Saved data entries:
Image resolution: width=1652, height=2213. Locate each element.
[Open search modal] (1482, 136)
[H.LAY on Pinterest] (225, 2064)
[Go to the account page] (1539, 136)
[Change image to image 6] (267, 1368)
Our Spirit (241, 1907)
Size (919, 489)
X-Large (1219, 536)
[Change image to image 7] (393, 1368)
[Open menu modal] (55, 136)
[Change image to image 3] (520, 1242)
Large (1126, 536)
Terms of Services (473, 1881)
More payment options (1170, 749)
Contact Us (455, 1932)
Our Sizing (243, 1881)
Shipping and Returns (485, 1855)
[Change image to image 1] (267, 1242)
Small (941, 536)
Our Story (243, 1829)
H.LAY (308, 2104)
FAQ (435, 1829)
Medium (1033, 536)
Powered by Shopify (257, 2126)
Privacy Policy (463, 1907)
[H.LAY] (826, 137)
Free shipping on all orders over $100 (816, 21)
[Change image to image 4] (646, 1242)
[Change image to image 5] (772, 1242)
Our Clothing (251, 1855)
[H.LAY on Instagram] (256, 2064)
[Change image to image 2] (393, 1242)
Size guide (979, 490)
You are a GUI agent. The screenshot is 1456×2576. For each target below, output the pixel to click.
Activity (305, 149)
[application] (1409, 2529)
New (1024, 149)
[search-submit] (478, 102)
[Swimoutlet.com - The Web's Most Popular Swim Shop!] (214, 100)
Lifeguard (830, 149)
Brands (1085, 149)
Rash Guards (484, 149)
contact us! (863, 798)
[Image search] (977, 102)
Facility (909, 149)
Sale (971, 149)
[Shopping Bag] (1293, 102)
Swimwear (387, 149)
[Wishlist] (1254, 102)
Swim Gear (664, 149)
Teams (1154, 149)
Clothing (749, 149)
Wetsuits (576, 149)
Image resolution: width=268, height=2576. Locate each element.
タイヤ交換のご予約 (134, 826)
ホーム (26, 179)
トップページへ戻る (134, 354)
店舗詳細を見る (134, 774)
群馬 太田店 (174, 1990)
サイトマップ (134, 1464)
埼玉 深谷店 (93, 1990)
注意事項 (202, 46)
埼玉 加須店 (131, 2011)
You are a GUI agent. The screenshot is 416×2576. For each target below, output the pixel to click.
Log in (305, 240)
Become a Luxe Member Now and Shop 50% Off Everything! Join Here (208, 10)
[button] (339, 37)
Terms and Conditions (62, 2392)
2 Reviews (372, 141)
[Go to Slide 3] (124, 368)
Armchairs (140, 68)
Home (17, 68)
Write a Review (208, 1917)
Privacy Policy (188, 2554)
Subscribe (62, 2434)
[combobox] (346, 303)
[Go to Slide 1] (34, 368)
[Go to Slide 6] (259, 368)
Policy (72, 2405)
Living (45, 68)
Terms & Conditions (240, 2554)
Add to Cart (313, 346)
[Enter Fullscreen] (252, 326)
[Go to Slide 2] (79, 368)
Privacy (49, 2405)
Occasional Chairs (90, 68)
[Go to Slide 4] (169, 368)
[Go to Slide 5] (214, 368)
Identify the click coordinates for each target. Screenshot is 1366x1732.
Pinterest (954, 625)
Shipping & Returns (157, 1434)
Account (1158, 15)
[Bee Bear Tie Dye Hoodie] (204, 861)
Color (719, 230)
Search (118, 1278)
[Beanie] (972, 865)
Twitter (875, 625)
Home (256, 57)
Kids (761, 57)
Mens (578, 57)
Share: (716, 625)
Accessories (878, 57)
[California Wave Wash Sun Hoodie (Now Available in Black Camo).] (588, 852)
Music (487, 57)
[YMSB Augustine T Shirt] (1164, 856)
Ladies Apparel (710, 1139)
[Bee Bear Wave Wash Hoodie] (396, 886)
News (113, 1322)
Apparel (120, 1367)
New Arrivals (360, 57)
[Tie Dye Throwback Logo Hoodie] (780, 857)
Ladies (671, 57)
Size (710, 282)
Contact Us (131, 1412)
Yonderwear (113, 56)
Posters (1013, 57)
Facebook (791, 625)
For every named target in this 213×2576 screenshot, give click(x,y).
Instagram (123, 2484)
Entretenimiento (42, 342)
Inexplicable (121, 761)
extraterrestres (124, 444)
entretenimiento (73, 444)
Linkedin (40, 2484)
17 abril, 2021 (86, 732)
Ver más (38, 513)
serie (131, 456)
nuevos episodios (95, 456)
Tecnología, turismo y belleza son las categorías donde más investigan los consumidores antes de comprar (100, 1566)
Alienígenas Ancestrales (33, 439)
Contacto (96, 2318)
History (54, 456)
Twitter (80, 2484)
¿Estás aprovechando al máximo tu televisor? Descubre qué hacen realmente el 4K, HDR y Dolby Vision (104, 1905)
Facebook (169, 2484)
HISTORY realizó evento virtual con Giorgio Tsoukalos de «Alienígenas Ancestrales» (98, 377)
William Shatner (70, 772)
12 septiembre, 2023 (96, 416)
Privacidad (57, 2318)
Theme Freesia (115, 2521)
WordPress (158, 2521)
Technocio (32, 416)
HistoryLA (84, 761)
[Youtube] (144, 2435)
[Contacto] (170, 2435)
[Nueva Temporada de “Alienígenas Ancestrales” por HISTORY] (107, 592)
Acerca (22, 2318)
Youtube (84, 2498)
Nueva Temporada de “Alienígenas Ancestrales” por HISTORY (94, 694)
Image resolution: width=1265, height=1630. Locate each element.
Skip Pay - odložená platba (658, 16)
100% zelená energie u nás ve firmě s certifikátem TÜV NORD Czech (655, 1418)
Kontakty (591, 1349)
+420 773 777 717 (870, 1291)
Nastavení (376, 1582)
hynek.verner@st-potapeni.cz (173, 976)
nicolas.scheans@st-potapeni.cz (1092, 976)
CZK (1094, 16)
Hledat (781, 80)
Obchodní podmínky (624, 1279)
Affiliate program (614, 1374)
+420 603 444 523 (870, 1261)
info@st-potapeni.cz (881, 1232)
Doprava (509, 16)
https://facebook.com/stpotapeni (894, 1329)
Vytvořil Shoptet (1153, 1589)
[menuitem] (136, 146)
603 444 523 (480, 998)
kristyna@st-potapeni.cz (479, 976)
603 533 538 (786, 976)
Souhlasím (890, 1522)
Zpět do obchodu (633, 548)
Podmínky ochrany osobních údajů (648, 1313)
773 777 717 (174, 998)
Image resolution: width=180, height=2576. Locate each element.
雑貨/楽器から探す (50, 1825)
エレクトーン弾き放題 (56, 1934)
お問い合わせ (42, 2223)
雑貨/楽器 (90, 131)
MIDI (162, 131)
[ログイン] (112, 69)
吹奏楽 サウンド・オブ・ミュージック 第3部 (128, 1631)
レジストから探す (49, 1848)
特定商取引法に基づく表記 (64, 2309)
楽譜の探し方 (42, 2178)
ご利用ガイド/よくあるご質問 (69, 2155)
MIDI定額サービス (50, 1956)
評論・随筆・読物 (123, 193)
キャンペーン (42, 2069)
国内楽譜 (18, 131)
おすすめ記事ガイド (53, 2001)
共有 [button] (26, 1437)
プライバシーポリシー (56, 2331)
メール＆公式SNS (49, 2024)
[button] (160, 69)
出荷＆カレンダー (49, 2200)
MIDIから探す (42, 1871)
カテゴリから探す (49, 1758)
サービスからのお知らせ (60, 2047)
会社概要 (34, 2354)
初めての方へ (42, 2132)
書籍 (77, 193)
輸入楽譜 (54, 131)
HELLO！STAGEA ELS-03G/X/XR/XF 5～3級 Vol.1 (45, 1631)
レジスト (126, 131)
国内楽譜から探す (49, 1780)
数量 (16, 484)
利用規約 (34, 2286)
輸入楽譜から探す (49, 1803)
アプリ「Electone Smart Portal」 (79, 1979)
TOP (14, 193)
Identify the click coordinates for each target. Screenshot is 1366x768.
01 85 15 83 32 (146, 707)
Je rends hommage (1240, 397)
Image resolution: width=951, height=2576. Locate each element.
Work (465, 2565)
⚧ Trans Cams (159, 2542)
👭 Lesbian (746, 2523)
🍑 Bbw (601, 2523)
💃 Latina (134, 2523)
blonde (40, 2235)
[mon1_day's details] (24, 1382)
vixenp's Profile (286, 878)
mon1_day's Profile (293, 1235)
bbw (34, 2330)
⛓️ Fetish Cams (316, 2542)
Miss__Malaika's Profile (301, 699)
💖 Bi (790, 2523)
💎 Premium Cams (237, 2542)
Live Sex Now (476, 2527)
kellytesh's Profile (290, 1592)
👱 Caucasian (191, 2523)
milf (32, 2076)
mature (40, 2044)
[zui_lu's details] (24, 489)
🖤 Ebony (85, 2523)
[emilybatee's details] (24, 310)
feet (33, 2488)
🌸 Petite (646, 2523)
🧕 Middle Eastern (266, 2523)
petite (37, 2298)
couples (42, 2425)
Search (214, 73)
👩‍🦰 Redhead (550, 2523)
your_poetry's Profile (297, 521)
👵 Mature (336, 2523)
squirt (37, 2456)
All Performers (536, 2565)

# Exercise brief
Give back the records above exactly, limited to the lines between the one holding "Become a Luxe" and the one holding "Privacy Policy (188, 2554)", inclusive.

# Answer section
Become a Luxe Member Now and Shop 50% Off Everything! Join Here (208, 10)
[button] (339, 37)
Terms and Conditions (62, 2392)
2 Reviews (372, 141)
[Go to Slide 3] (124, 368)
Armchairs (140, 68)
Home (17, 68)
Write a Review (208, 1917)
Privacy Policy (188, 2554)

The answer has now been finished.